Adib atravessando a rua D. Pedro II, tendo ao fundo a loja, em meados de 1980


    – Foi o primeiro pedido de alinhamento da D. Pedro II – recorda hoje um dos dez filhos do imigrante, Adib Jorge, aos 92 anos, memória impecável.

   Corria o ano de 1945. A casa foi erguida, mas não só como moradia. Um dos quartos, pequeno, 3,5 metros de frente, por quatro de fundos, destinava-se a uma loja.

   Foi assim que surgiu a Casa Dois Irmãos. Era a única que vendia calçados na cidade (muita botina, para enfrentar a lama), além de roupas masculinas. Mais tarde entraram tecidos, e estava tudo muito bem, até surgir um concorrente forte, as Casas Pernambucanas. Os tecidos saíram das prateleiras.

   – Mas era uma época boa, não tínhamos muita concorrência – recorda Adib. Além da oferta tradicional, a loja vendia miudezas como botões, renda, chita.  Cresceu tanto, que tomou a casa toda. Para moradia, foi preciso construir dependências nos fundos do terreno.       

   O irmão e sócio de Adib, Antonio Jorge, certa vez cometeu uma proeza. Trouxe nas costas, a pé, da Penha a Guarulhos, uma máquina de costura. Portátil, é verdade; mas de ferro e pesada. Vendeu-a por bom preço.

    – Ele disse para nossa mãe: ‘Hoje tem frango’ – recorda Adib. – Frango só se comia aos domingos.

    Antonio Jorge faleceu em 1970, aos 105 anos.         

    A praça Getúlio Vargas foi aberta em 1952, lá se vão 65 anos. Precisava de bancos… O comercio e a Prefeitura se entenderam.

Os comerciantes arcariam com os custos dos bancos, e em troca poderiam gravar seu nome naquele que lhe cabia.

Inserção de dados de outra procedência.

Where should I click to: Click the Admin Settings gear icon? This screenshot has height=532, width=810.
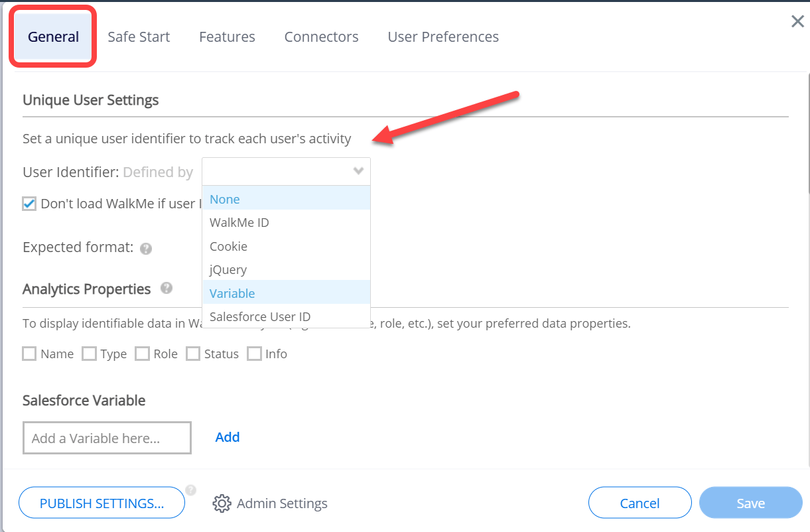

   Adib Jorge lembra-se dos sábados e domingos na nova praça. Muitas pessoas sentavam-se, é verdade. Mas à noite… “Com o chafariz ligado, os casais caminhavam pela praça, comiam pipoca, amendoim e sorvete, comprados dos ambulantes. Era um prazer.”

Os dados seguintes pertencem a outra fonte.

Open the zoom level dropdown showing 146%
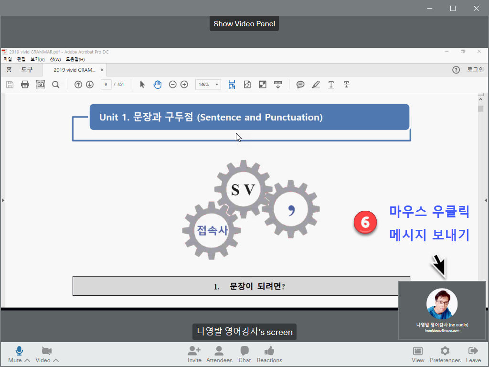 click(208, 85)
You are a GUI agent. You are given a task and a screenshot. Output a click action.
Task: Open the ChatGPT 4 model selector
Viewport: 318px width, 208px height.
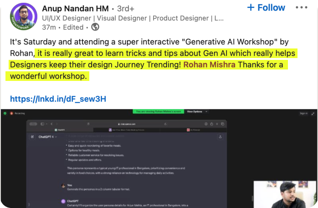[48, 137]
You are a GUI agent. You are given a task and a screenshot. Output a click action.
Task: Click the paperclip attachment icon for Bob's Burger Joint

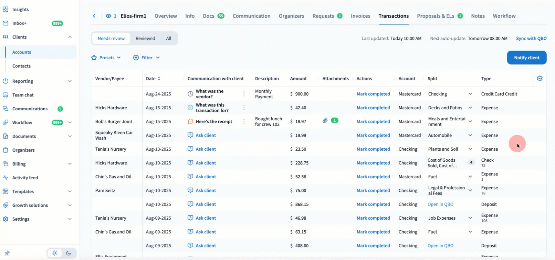point(325,121)
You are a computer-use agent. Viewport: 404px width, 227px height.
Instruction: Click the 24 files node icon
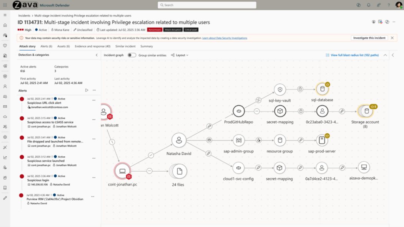coord(180,171)
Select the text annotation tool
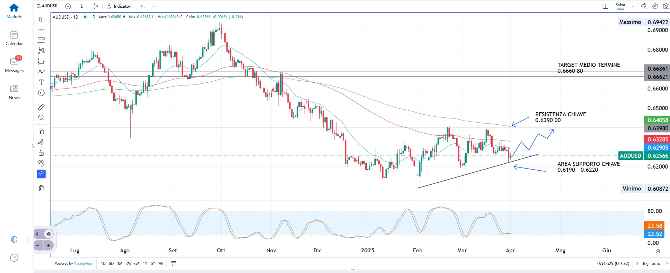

    Há algum tempo, houve um movimento para a troca dos bancos,  por outros mais modernos. Mas, diante da repercussão negativa, o assunto acabou esquecido.  

    A Casa Dois Irmãos fechou em 1986, mas foi sucedida por outra com as mesmas características, no Shopping Poli, durante quatro anos. Adib está ativo até hoje. Durante algumas horas da manhã, dá expediente em seu escritório, onde trata de questões burocráticas de negócios de família

    A abertura da praça Getúlio Vargas, onde, como se viu, estariam os bancos com os nomes dos comerciantes, desagradou boa parte deles. Pois no terreno destinado à praça ficava a sede de memorável time de futebol, o Sport Clube Paulista, tricolor (preto, branco e vermelho) como o São Paulo.

Time do Sport Club Paulista. Em pé: Adib (técnico, de terno), Clóvis, Alberto, Nim, Jaú, Bicudo e Flávio. Agachados: Jijo, Dica, Daniel, Isca


   Adib Jorge era o técnico. Sob sua batuta, o clube disputou com adversários como o Sport Club de Vila Galvão, o Macedo, o Vila Augusta, o Tietê, da Ponte Grande. “Ganhamos bons campeonatos”, recorda.

    E consola-se:

    – Reclamaram muito porque perderam o campo, mas ganhamos uma praça bonita.